FDP leader Lindner's summer interview +++ Baerbock criticises SPD plans for Syria and Afghanistan
Monday 29th July
Good morning.
Today’s post includes a breakdown of yesterday’s ARD ‘summer interview’ with FDP leader Christian Lindner. He faced tough questions over the new Budget, especially on allocations of funding for defence.
First, here are the headlines across the major German papers:
Frankfurter Allgemeine Zeitung (liberal-conservative)
** Comment, Christoph Erhardt (Beirut): “What Israel would be threatened with”
Calls for Israeli restraint, and advocates Arab rapprochement: “The best defense against Iran and its shadow armies would be a security alliance with Arab powers anyway. Another Lebanon war would not serve this goal.”
“Lindner: welfare must be reformed”: reflects on Lindner’s comments in ARD interview (see below)
Süddeutsche Zeitung (left-liberal)
Die Welt (conservative)
“Israels faces war on two fronts”/ comment, Clemens Wergin: “All lines have been crossed”.
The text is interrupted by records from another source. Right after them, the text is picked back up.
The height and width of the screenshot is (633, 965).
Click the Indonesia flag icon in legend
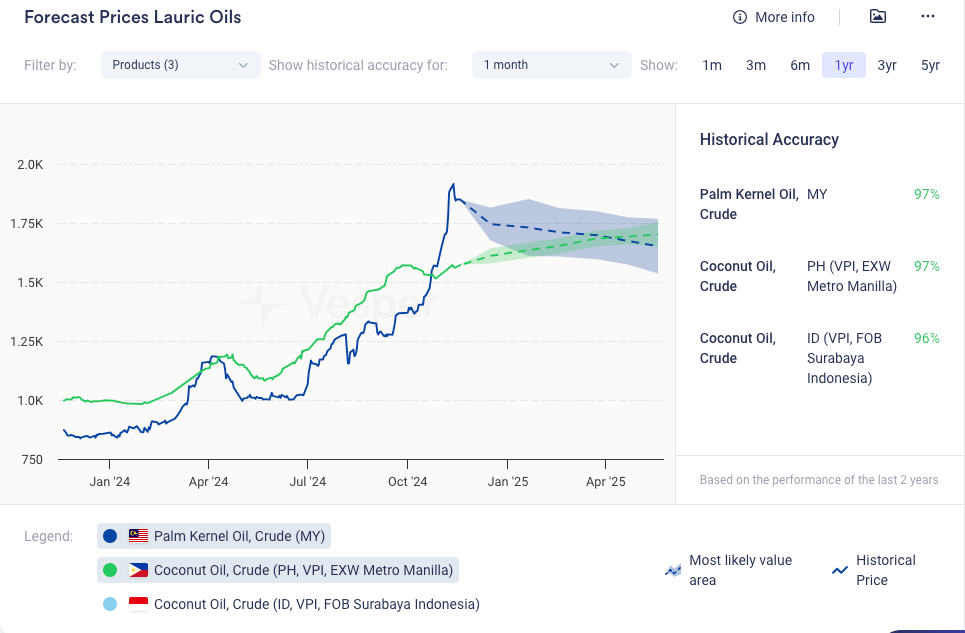tap(138, 604)
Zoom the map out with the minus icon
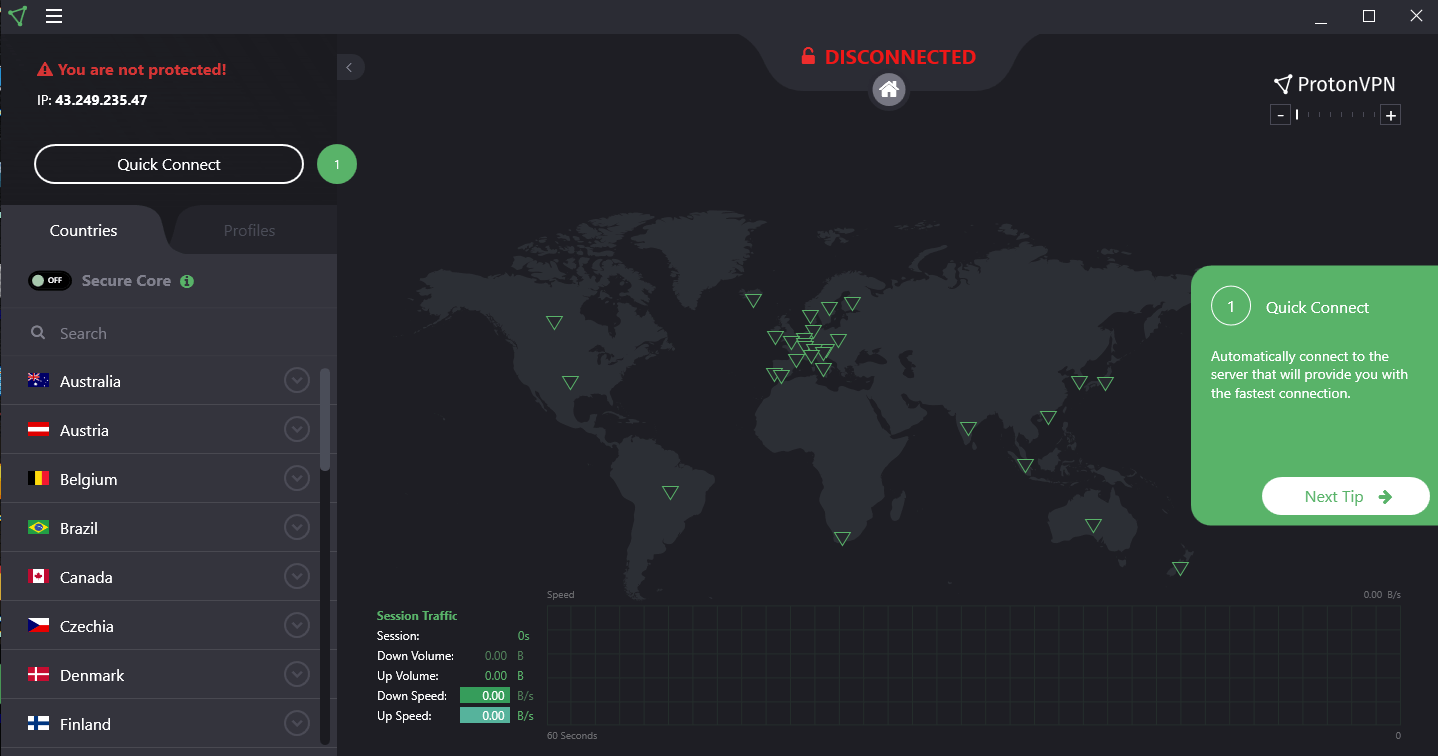The image size is (1438, 756). (x=1280, y=114)
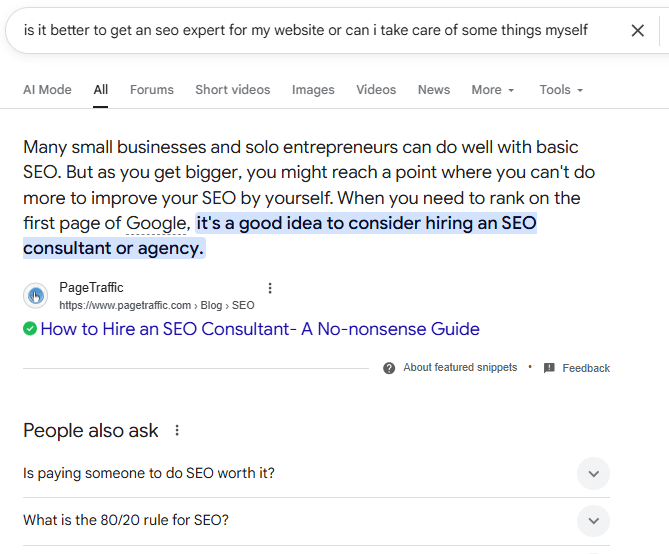Viewport: 669px width, 554px height.
Task: Expand "Is paying someone to do SEO worth it?"
Action: tap(593, 473)
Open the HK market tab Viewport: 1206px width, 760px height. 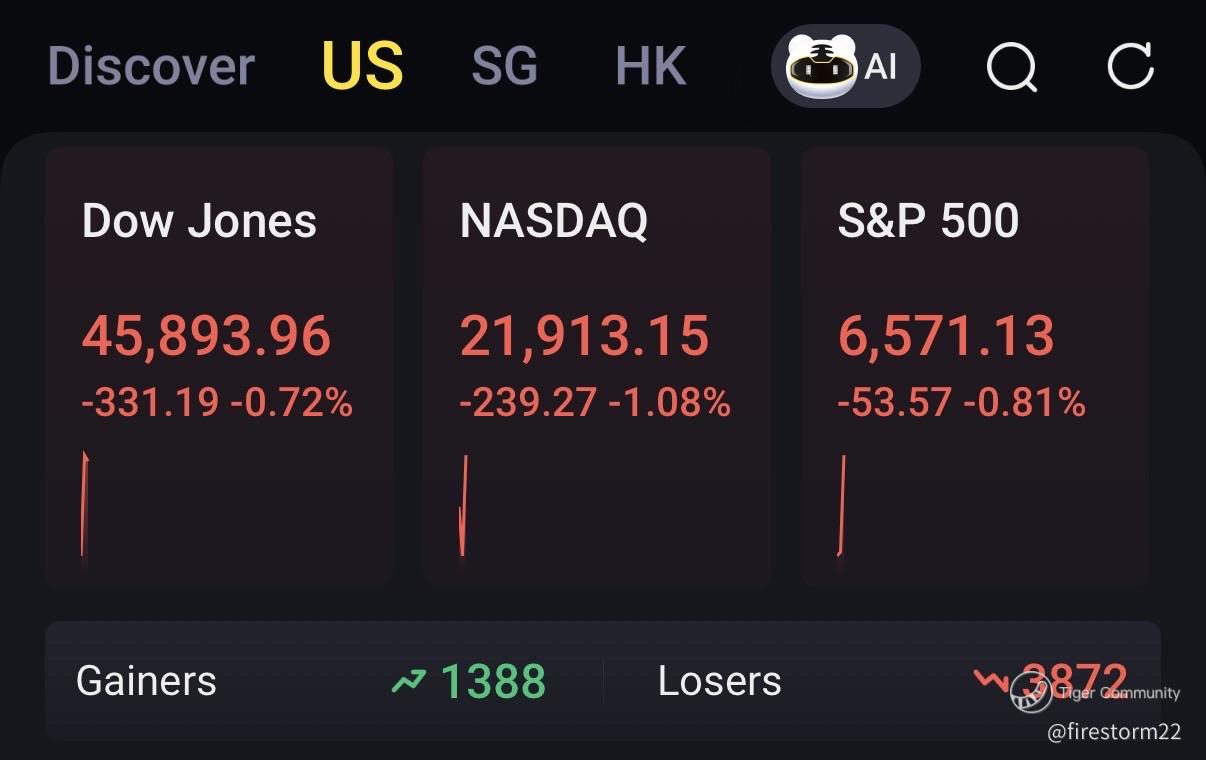pyautogui.click(x=651, y=67)
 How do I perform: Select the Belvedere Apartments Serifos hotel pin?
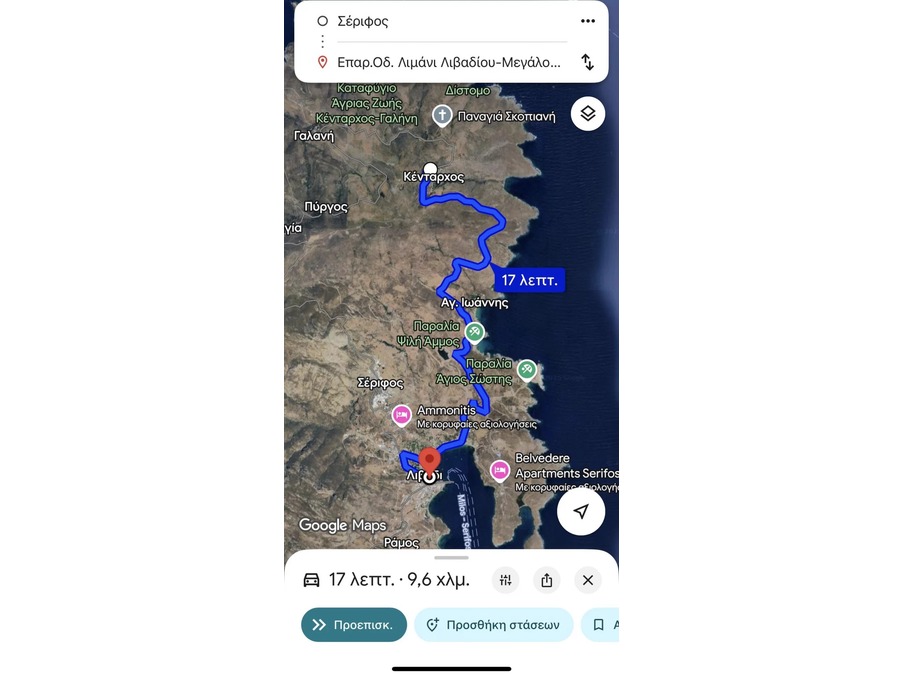pos(499,471)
Quite a different tone to FAZ’s Beirut correspondent. Suggests Israel has ‘shown restraint’ towards Hezbollah so far since last October, but the deaths of several children in a rocket strike on the Golan Heights means that Israel “must react if it does not want to appear weak in the eyes of its mortal enemies. Because not reacting to such an escalation would only mean inviting further and even more serious attacks by the Iranian puppets”.
SPD tells Baerbock to ‘take a holiday’ after she suggested that the deportations plan would fall foul of international law. Government seems close to major announcement on this: watch this space.
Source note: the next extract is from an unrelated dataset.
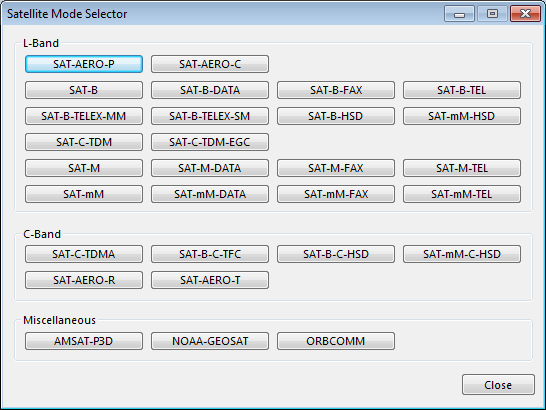Select SAT-M-FAX mode
Viewport: 546px width, 410px height.
click(336, 168)
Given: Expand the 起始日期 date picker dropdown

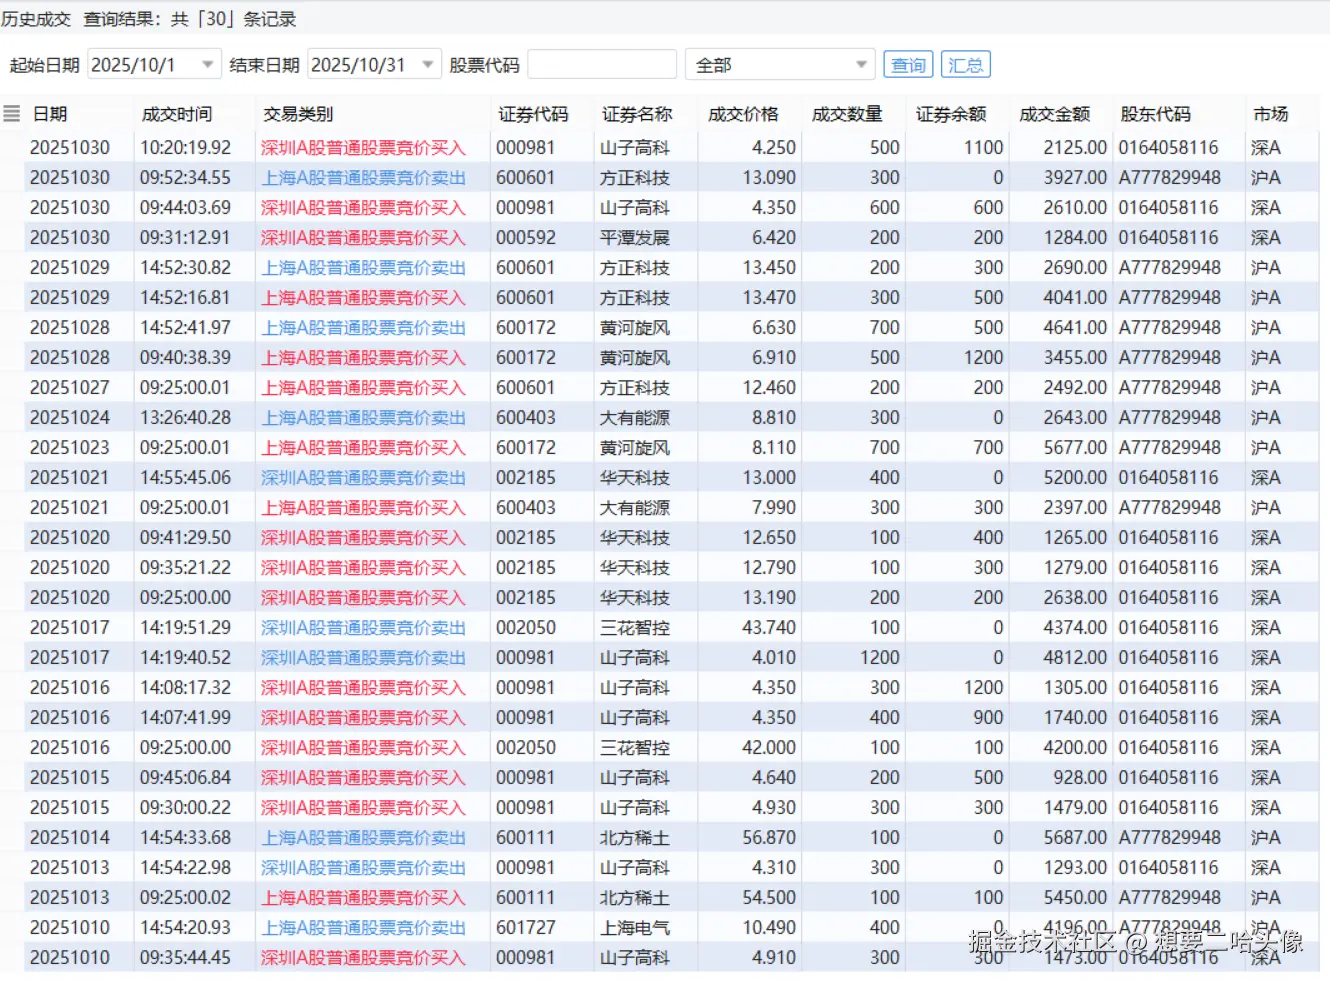Looking at the screenshot, I should (207, 63).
Handelsblatt (liberal, business-focused)
**“Shipping costs quadrupled: Merchants see ‘piracy’”
Fascinating insight into debilitating costs German merchants are facing due to instability through Red Sea, Suez. One firm, ‘Depot’, has gone into administration citing these costs. Shippers such as Hapag-Lloyd accused of ‘piracy’, using retailers who rely on their services as their ‘plaything’.
Lindner in the hot seat
FDP leader Christian Lindner was interviewed by ARD’s Matthias Deiß yesterday.
Defence
Straight off the bat, Deiß questioned Lindner on the position of defence and security in the allocation of funds in the ‘federal budget’ for 2025.
Why is the Defence Ministry led by Boris Pistorius (SPD) getting 5 billion euros less than it requested? Has the goal of getting a budget agreed come at the cost of national security? Is this government kicking the can down the road on defence?
Lindner defended his record on defence, saying that he has done “more for the armed forces than any of his predecessors in the last 25 years” (which is probably true, but not necessarily to his credit). He said that he had allocated resources to “any project which Pistorius could demonstrate in conversations with the Chancellor and myself to be technically necessary”.
When presented with Pistorius comments that the budget “annoyed” him, Lindner pointed to the €100bn ‘special fund’ (announced in Scholz’s ‘Zeitenwende’ speech in February 2022), and that effectively he would have to make the most of it. “Financial stability”, he said, “has to go along with national security”.
He also added that Russia’s war on Ukraine is not an ‘emergency’ , but a ‘new reality’ to which the country’s leaders would have to ‘react structurally’. This was Lindner implicitly ruling out the use of the clause in the constitution on ‘emergency spending’ to exempt defence spending increases from restrictions on public borrowing.
Debt Brake, welfare ‘reform’
Deiß then moved on to questions about the ‘debt brake’ regime itself. Lindner has requested for the new budget to be subject to a judicial review to ensure that it conforms to borrowing rules.
There is supposedly still a €17bn ‘hole’ in the government’s plans, which this review will no doubt find, thereby strengthening Lindner’s authority to make further changes in areas such as welfare (which Linder signalled here to be in his crosshairs).
Lindner said that the issue was “not that the government has too little money, but that is has too many outgoings”, and so would not ‘take the easy way out’ by invoking emergency spending rules and increasing taxes and borrowing. The FDP are the only thing stopping the Greens and the SPD from raising taxes, which he said would happen ‘immediately’ if not for them.
Interestingly, he said that he would not allow Germany to become like France, where “high taxes and borrowing are threatening financial stability”.
FDP-AfD pact in Thuringia
Lindner was questioned on the upcoming state and local elections in the East, including Thuringia, where an FDP Minister-President was elected by the state parliament with the help of the AfD.
As a result, the national party has withdrawn support for the state party, but is still supporting local candidates. Lindner gave a roundabout and complex explanation as to why this was appropriate, which boiled down to “a state parliament with a liberal voice is much better than one without”.